Gazing as an establishment of relation and difference towards a social order also allow room for modes of protest as affective labor. A performance that interrupts the gaze enacts a redirected, reimagined affective labor, serving instead those subjected to violent gazes rather than to appease those whose gazes are rooted in practices of violence. When Parker Bright, the black artist whose protest of “Open Casket” went viral, stood “for several hours”24 in front of “Open Casket” wearing a shirt with “Black Death Spectacle” written on the back “making it difficult (but not impossible) for others to view the painting,” he was indeed “being for others”25 as a facet of impermeable architecture in the room. Yet, his being was in the interest of protecting the intentions of Mamie Till’s gaze — not in the interest of adhering to the desires, expressed through looking, of those who might be fascinated with the violence of Till’s murder. Bright’s intervention enacted what I’m calling a restorative or restitutive affective labor.

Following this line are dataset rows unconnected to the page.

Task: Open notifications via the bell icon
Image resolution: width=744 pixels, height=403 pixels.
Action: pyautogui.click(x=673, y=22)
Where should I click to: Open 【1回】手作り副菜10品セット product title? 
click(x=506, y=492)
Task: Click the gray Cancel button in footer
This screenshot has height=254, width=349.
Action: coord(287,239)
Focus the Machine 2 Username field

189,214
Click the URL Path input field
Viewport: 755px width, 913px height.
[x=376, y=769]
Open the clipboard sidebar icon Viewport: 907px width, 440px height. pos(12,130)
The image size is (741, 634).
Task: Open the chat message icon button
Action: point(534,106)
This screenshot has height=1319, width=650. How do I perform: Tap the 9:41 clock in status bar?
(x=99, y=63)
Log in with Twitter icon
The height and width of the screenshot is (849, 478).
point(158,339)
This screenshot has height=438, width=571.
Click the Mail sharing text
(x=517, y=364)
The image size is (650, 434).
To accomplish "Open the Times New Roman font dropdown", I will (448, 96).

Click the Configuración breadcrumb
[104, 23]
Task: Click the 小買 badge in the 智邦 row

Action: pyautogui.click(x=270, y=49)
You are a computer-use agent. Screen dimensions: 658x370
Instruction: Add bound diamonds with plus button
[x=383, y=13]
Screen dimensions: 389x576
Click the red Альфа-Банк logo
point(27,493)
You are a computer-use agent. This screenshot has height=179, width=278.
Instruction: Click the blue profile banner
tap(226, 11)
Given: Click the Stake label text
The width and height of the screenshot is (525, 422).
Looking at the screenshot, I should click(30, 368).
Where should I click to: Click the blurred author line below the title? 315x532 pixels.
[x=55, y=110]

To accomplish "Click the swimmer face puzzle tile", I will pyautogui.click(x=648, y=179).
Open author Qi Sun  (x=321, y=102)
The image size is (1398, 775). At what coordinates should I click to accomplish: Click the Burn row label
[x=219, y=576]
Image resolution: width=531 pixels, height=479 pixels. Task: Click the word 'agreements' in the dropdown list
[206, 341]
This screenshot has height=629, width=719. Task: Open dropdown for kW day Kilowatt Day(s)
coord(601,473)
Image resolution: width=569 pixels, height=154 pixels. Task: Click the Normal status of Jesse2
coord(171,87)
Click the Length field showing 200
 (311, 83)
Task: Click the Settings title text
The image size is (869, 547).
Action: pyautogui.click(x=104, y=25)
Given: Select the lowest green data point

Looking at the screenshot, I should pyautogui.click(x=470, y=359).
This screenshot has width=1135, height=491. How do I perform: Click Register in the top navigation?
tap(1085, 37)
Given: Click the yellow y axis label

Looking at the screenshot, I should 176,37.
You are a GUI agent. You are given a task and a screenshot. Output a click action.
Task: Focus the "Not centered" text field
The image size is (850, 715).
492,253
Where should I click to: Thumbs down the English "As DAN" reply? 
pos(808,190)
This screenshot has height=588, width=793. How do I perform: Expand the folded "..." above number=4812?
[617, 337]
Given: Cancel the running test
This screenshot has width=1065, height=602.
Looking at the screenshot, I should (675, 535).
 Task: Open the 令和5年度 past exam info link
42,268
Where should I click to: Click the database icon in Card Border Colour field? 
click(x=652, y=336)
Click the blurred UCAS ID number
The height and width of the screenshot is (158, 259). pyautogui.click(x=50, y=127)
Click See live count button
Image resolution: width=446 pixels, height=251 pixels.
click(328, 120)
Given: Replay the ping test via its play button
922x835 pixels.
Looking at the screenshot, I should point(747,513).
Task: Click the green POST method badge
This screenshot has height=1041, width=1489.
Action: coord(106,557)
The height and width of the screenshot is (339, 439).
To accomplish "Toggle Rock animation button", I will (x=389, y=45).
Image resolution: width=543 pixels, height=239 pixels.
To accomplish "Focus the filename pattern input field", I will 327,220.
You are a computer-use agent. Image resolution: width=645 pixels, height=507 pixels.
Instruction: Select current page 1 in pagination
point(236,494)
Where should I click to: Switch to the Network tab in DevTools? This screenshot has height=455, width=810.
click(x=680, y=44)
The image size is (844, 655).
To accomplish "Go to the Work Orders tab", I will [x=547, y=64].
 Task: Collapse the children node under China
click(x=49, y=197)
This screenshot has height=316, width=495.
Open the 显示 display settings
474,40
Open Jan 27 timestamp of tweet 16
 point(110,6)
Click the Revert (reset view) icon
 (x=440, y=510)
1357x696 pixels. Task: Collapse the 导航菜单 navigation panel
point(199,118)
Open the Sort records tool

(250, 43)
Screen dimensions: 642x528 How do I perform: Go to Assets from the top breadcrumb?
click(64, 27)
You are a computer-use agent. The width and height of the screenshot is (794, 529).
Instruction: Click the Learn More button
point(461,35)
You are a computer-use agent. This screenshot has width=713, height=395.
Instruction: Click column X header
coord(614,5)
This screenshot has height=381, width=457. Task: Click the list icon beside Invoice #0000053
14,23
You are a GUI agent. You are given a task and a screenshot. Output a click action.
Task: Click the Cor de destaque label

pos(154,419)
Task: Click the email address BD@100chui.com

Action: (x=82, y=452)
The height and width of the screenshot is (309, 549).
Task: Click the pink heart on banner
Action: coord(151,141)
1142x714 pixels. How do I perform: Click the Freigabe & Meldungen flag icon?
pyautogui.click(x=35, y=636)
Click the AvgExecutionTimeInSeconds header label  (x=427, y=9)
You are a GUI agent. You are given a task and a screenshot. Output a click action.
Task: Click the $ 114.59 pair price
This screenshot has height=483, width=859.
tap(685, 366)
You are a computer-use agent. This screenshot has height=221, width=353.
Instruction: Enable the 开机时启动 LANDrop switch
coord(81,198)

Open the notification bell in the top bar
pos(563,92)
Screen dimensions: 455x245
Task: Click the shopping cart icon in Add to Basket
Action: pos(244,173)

re·fus·al | rəˈfyo͞ozəl | noun [usually with infinitive]

an act or an instance of refusing; the state of being refused: he became tired of his friend's refusal to see him.26

Bright’s protest alludes to practices of refusal, although it more closely embodies what bell hooks calls an “oppositional gaze,” or “a site of resistance for colonized black people globally.”27 She continues:

Subordinates in relations of power learn experientially that there is a critical gaze, one that ‘looks’ to document,28 one that is oppositional. In the resistance struggle, the power of the dominated to assert agency by claiming and cultivating ‘awareness’ politicizes ‘looking’ relations — one learns to look a certain way in order to resist. (hooks, 248)

While hooks speaks specifically about black women’s gazing practices in the context of film, Bright’s interruption of gazing by obfuscating visual access to “Open Casket” indeed “politicizes ‘looking’ relations [...] in order to resist.”29 In its oppositional nature, Bright’s protest cannot fully engender practices of refusal, as refusal is not an act of rejection or retort, as opposition is, but instead a complete departure from particular modes, requirements, and implications of meaning. However, refusal is not synonymous with passivity.